I have a cupboard of cookbooks and I love them all but I don’t utilize them as much as I should. I have some go-to books for everything and my most favorite one is the Cooks Illustrated Best New Recipe. It’s a freaking monster of a book but it’s loaded with CI’s anal and detail oriented works and I know that the recipes are fool-proof and perfect. I have books I use for adding healthier recipes to our diet; I have ones that steer me towards comfort foods that I crave on occasion and cookbooks that I turn to for fancier inspiration. I have a few reference books to help me with questions, like the Food Lovers Companion. I have a few books that help me figure out substitutions if I somehow run out of an ingredient. I have some ethnic cookbooks that make me sigh with delight. A great deal of the inspiration I find for our meals comes from my food magazines – I get Eating Well, Bon Appetit and Saveur – and of course, the amazing and varied talent of my fellow food blogging friends.
The wealth of information about food and cooking is staggering out there, and there’s something for everyone. It’s both overwhelming, frustrating (because there is a lot of BAD stuff out there too, and plenty of misinformation) and yet it’s also wonderful, varied, engaging and encouraging. This post is just about what I do, and as I said, it doesn’t work for everyone but this is what works for us. Our kitchen is truly the hum that resonates throughout our entire home, and also out into the world via this blog.
And just for kicks, I’m passing along one of my favorite and quick pantry recipes for 3-Bean Chili.

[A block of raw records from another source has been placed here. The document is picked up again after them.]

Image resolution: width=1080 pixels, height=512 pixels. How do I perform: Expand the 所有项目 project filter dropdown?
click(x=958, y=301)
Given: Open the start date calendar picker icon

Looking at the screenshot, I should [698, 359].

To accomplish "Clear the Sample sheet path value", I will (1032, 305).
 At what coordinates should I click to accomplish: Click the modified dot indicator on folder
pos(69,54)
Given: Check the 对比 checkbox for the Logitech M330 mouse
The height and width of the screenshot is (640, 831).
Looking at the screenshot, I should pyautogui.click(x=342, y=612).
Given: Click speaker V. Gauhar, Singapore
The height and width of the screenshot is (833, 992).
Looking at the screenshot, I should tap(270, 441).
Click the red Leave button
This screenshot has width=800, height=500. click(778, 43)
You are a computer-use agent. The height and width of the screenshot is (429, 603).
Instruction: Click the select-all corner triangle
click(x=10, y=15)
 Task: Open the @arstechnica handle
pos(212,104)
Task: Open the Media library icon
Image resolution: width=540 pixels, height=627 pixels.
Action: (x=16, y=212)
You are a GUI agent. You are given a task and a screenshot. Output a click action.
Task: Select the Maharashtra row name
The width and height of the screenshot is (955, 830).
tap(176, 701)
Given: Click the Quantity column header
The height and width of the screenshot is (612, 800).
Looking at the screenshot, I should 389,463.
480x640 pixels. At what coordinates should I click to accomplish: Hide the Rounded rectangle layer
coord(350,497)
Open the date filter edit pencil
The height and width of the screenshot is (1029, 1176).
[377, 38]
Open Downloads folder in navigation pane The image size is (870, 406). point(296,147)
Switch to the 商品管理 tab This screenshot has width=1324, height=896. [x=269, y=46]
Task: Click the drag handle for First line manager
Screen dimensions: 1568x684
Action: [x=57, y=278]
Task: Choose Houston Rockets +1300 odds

I love this steaming and soothing pot of chili and it comes together so fast (well, if you have the items on hand) and yet it tastes like it simmered all day. Full of fresh peppers, along with three kinds of canned beans and a big can of tomatoes, it’s so satisfying and good for you. Skip the bacon if it isn’t your thing. We never use it in this recipe but I imagine it adds amazing flavor.
Quick Three Bean Chili
From Food and Wine magazine, April 2008
2 tablespoons vegetable oil
3 slices of bacon, cut crosswise into 1/4-inch strips
1 onion, cut into 1/4-inch dice
2 jalapeños, seeded and cut into 1/4-inch dice
2 garlic cloves, minced
1/4 cup chili powder
One 15-ounce can Great Northern beans, drained and rinsed
One 15-ounce can pinto beans, drained and rinsed
One 15-ounce can black beans, drained and rinsed
One 28-ounce can diced tomatoes
2 cups chicken stock or low-sodium broth
Kosher salt and freshly ground pepper
Chopped cilantro and sour cream, for serving
In a medium soup pot, heat the oil until hot. Add the bacon, onion, jalapeños and garlic and cook over moderately high heat until the onion is softened and the bacon fat has been rendered, about 5 minutes. Add the chili powder and cook over moderate heat until fragrant, about 1 minute. Stir in the beans, tomatoes and stock and bring to a simmer. Simmer the chili over moderately low heat until thickened, about 15 minutes. Season with salt and pepper and serve with cilantro and sour cream.Kate’s Notes: I used a can of chili beans- pinto beans in chili spices, unrinsed! – in place of regular pinto beans; I had it on hand and it worked beautifully. I also reduced the chili powder to 2 tablespoons due to the presence of the chili spices in the beans.